Novel Tautomerisation Mechanisms of the Biologically Important Conformers of the Reverse Lowdin, Hoogsteen, and Reverse Hoogsteen G* . C* DNA Base Pairs via Proton Transfer: A Quantum-Mechanical Survey

For the first time, in this study with the use of QM/QTAIM methods we have exhaustively investigated the tautomerization of the biologically-important conformers of the G* . C* DNA base pair-reverse Lowdin G* . C*(rWC), Hoogsteen G*' . C*(H), and reverse Hoogsteen G*' . C*(rH) DNA base pairs-via the single (SPT) or double (DPT) proton transfer along the neighboring intermolecular H-bonds. These tautomeric reactions finally lead to the formation of the novel G.C*(O2) (rWC), G*(N2).C(rWC), G*'(N2).C(rWC), G*(N7).C(H), and G*'(N7) . C(rH) DNA base mispairs.
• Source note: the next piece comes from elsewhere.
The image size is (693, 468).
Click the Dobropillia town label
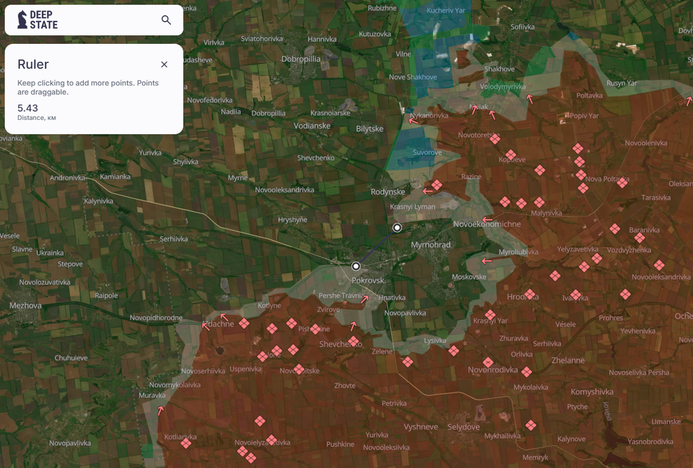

Gibbs free energies of activation for these reactions are within the range 3.64-31.65 kcal . mol(-1) in vacuum under normal conditions. All TSs are planar structures (C-s symmetry) with a single exception-the essentially non-planar transition state TSG*.C*(rWC)<-> G+.C-(rWC) (C-1 symmetry). Analysis of the kinetic parameters of the considered tautomerization reactions indicates that in reality only the reverse Hoogsteen G*'.C*(rH) base pair undergoes tautomerization. However, the population of its tautomerised state G*'(N7).C(rH) amounts to an insignificant value-2.3.10(-17). So, the G*.C*(rWC), G*'.C*(H), and G*'.C*(rH) base pairs possess a permanent tautomeric status, which does not depend on proton mobility along the neighboring H-bonds. The investigated tautomerization processes were analyzed in details by applying the author's unique methodology-sweeps of the main physical and chemical parameters along the intrinsic reaction coordinate (IRC). In general, the obtained data demonstrate the tautomeric mobility and diversity of the G*.C* DNA base pair.